Koertzen Reaches 200 Mark In ODIs

Koertzen Reaches 200 Mark In ODIs
Koertzen Reaches 200 Mark In ODIs
©REUTERS/Simon Baker (NEW ZEALAND SPORT CRICKET) Picture Supplied by Action Images
 

South African umpire Rudi Koertzen has made history by becoming the first man to stand in 200 One-Day Internationals.

His 200th is the second match between Ireland and Kenya in Dublin and he is set to become the second man, after Steve Bucknor, to umpire 100 Tests when he takes charge of the second Ashes Test next week.

Koertzen umpired an ODI for the first time in 1992, graduating to the Emirates Elite Panel in 2002, standing in the 1999, 2003 and 2007 World Cups as well as the 2002, 2004 and 2006 Champions Trophy and both editions of the ICC World Twenty20 in 2007 and 2009.

“For someone who started umpiring very late in life, it is a huge personal achievement and a dream come true," Koertzen said. "It is really a great and satisfying feeling to achieve something as massive as this one.

“But this would not have been possible without the support, appreciation and well-wishes of so many people who have been big influences on my career.
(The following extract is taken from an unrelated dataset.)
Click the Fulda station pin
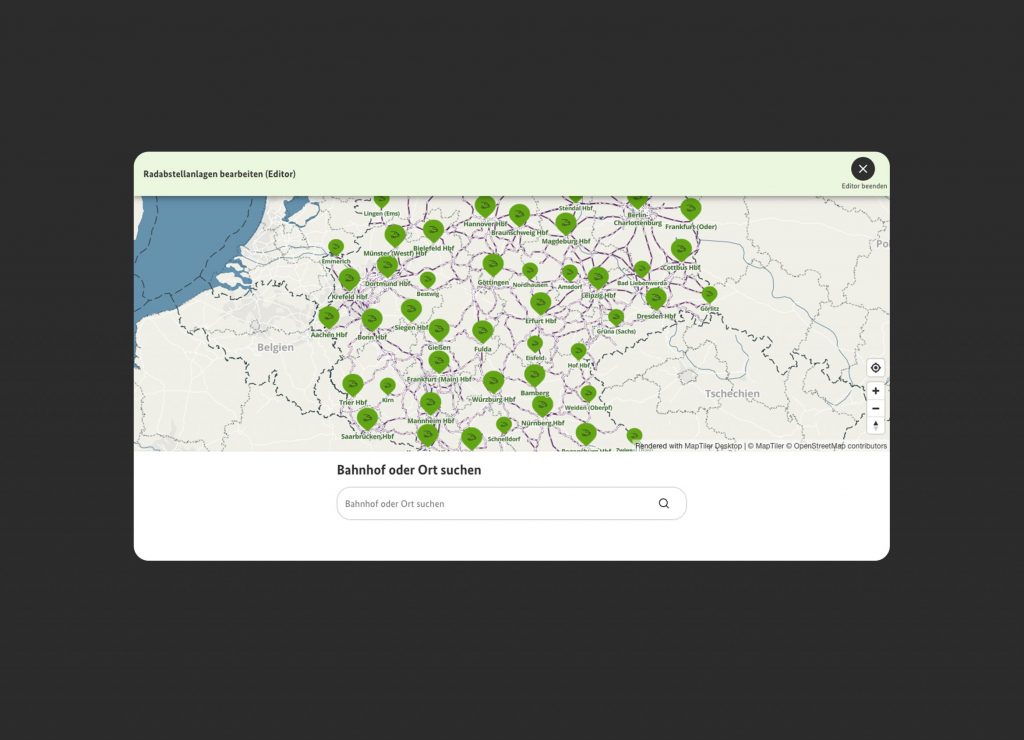Image resolution: width=1024 pixels, height=740 pixels. pos(483,330)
To begin with, I have to thank God for giving me the health and strength over all these years, then Brian Basson (Operations Manager, Cricket South Africa) who convinced me to hang in when the going was tough, Cricket South Africa for its blessings and lastly the ICC which provided me the wonderful opportunity to be part of our great sport and looking after me so well.

"It has been exciting 17 years in the business, one that many would envy I’m sure. Every job has highs and lows and umpiring is no exception.
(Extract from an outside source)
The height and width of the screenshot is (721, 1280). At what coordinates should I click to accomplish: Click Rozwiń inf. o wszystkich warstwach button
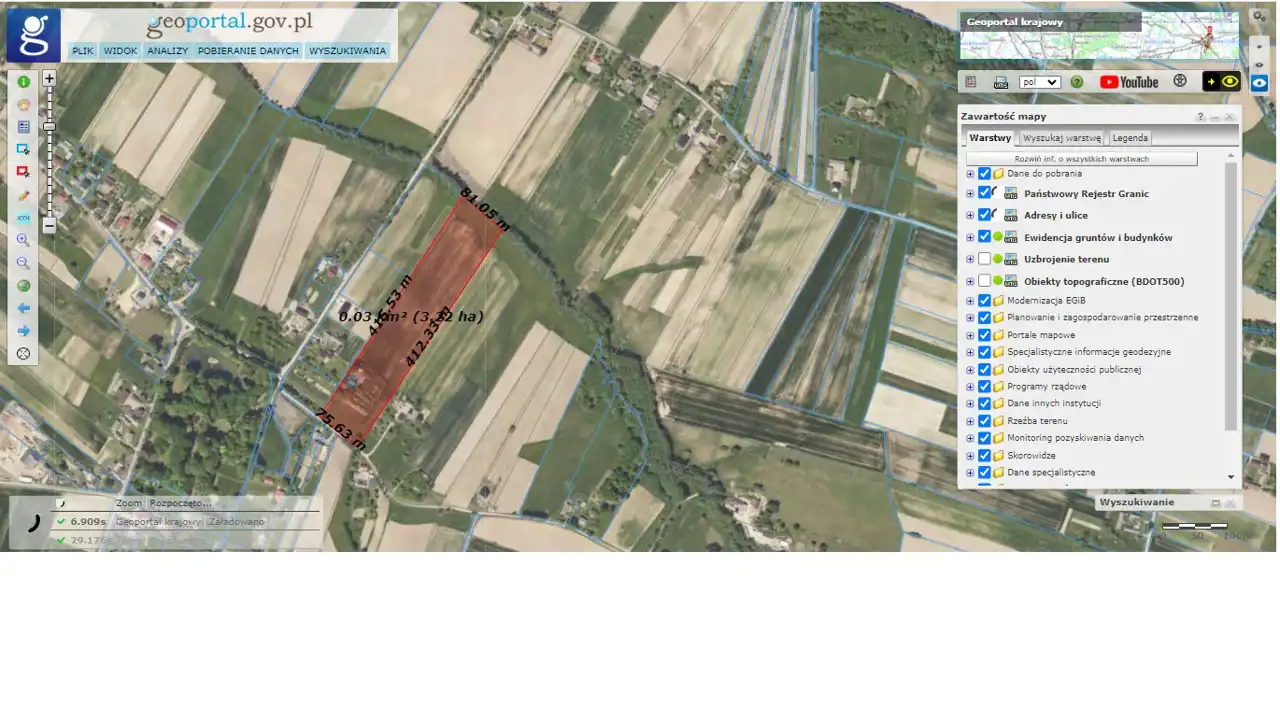1081,159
“Umpiring provided me the opportunity to travel country to country, meet amazing people, understand different cultures but most importantly it was a privilege to see young talent of yesterday become stalwarts of today.
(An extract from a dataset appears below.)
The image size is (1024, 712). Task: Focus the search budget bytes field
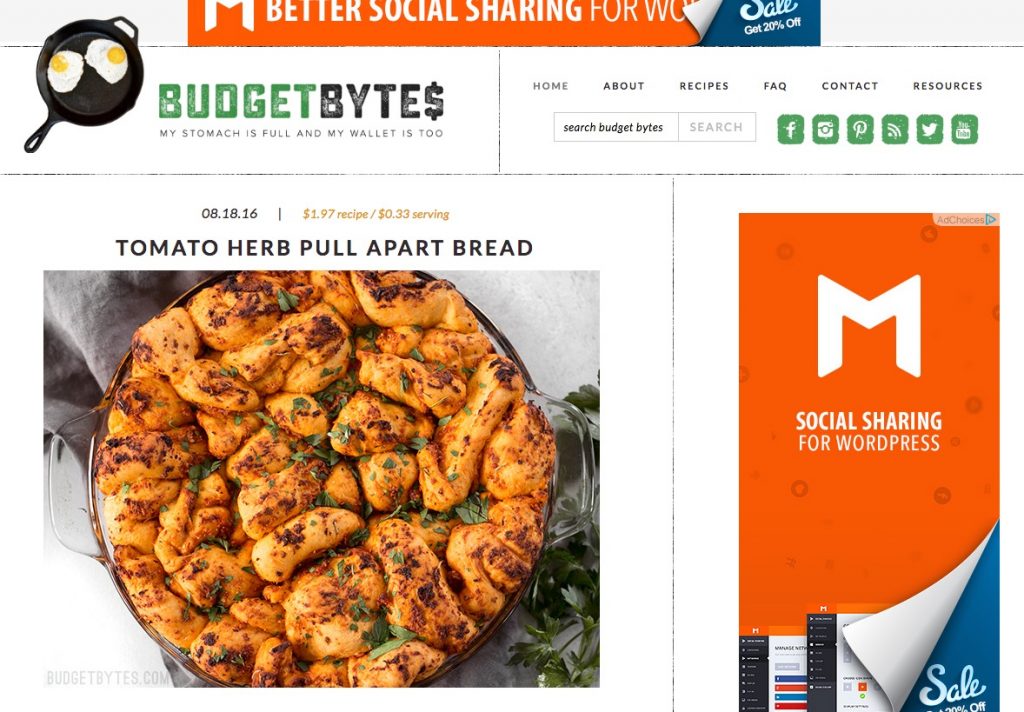(x=616, y=127)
“In addition to this, I have seen our game get stronger, healthier and change from the usual five-day Test and 50-over format to the third twenty20 version. I think cricket is the only sport which has three different formats. The success and immense popularity of the three formats speak of the health of the game.

“While the sport has changed, so have the Laws over the years, I think for the better for the game. I think cricket of today is far more entertaining, challenging, demanding and competitive for the players, organisers and spectators than it was few years ago.

“All in all, it has been a very rewarding and a fascinating journey, something that I should be proud of,” he said.